There’s no depiction of a Stockport childhood or misty-eyed reminiscence about the follies of youth in this autobiography. The ever-enquiring McGregor – doyen of data-inspired dance – has dispensed with all the self-mythology stuff so typical of the autobiographical genre. Instead, he went and got his whole genome mapped. I’m not really sure what this means, but maybe it’s like an impenetrable series of numbers and diagrams of cells in which a geneticist can detect certain ancestral traits, like mathematical ineptitude and weird toe joints (thanks Dad).
Anyway, McGregor and company have created 23 sections of choreography (referring to the 23 pairs of chromosomes that contain the human genome), which are selected afresh for every performance by an algorithm based on the choreographer’s genetic code. Rather than offering a fixed portion of self-fashioned narrative, McGregor’s autobiography is new in each iteration, its possible permutations and replications reflective of cellular mutability. It’s also an homage to Merce Cunningham and John Cage’s experiments with chance – rather than artistic craft – as the arbiter of choreographic form.
Does this make for good theatre? It certainly demands a kind of rigorous approach, like a professor forcing you to consider textual variants rather than squishy psychological notions of ‘character’. The dancers, costumed in minimalist shifts, shorts and pants, are undeniably impressive, all of them in possession of elite McGregorian bodies – lithe and loose-limbed – that the maestro’s boneless choreography demands. An opening solo for a male dancer has a certain undulating softness as well as simian sway and sudden ear-grazing extensions.

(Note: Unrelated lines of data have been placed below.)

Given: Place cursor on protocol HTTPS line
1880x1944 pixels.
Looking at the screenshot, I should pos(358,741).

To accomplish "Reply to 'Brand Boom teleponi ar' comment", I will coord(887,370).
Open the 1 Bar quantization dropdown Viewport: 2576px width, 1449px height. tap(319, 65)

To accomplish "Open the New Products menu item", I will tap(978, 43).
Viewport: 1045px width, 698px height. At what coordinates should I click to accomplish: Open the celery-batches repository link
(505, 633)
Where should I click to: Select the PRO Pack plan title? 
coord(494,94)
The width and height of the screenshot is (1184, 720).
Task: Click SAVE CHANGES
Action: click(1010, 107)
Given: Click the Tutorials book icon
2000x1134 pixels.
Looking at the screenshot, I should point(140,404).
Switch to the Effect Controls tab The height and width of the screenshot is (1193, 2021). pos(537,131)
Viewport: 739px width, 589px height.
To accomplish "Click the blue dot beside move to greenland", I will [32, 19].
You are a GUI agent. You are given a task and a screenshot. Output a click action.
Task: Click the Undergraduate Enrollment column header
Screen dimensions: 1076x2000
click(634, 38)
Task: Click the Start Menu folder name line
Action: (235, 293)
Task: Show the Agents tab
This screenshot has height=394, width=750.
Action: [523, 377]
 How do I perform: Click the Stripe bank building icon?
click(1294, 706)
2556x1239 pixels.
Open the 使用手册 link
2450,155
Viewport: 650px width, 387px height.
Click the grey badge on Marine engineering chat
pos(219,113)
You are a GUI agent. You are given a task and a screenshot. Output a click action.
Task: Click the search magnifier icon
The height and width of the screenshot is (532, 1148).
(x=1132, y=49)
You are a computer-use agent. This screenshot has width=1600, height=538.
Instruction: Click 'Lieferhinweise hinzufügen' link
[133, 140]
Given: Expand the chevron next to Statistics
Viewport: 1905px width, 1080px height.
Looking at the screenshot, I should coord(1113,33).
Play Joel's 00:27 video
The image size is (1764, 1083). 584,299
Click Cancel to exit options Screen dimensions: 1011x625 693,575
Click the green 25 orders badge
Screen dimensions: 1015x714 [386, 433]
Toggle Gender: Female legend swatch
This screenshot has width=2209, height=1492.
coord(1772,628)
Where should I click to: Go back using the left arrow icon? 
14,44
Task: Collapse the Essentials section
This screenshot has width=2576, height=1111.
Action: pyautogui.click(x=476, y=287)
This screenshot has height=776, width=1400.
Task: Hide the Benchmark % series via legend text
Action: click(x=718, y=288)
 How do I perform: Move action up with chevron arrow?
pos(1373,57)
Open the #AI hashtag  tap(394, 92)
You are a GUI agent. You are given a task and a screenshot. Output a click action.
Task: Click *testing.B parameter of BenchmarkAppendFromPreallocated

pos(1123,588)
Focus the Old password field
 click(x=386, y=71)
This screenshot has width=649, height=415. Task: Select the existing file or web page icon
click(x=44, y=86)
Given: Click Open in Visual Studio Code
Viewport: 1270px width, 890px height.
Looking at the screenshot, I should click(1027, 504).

The score – by avant-garde electronic musician Jlin – is full of compelling aural shifts. Gurgling and mysterious soundscapes burst into bouts of dubstep to which the dancers respond with euphoric fizzing energy. There are propulsive same-sex partnerships, uneasy squirmings that turn combative and courtly poses that get oddly torqued. At 80 minutes, Autobiography contains occasional longueurs, but overall we don’t really get blinded with science (though the flat beams of bright white light that sometimes scan the auditorium bring on a squint). Amid the impassive contortions and arrangements, there’s a recognisable tenderness – in a gently ponderous duet for two men, for example, or a series of supported balances and lifts that allude to the onset of ageing. A welcome sense of soulfulness emerges from McGregor’s 23 gnomic, genomic dances.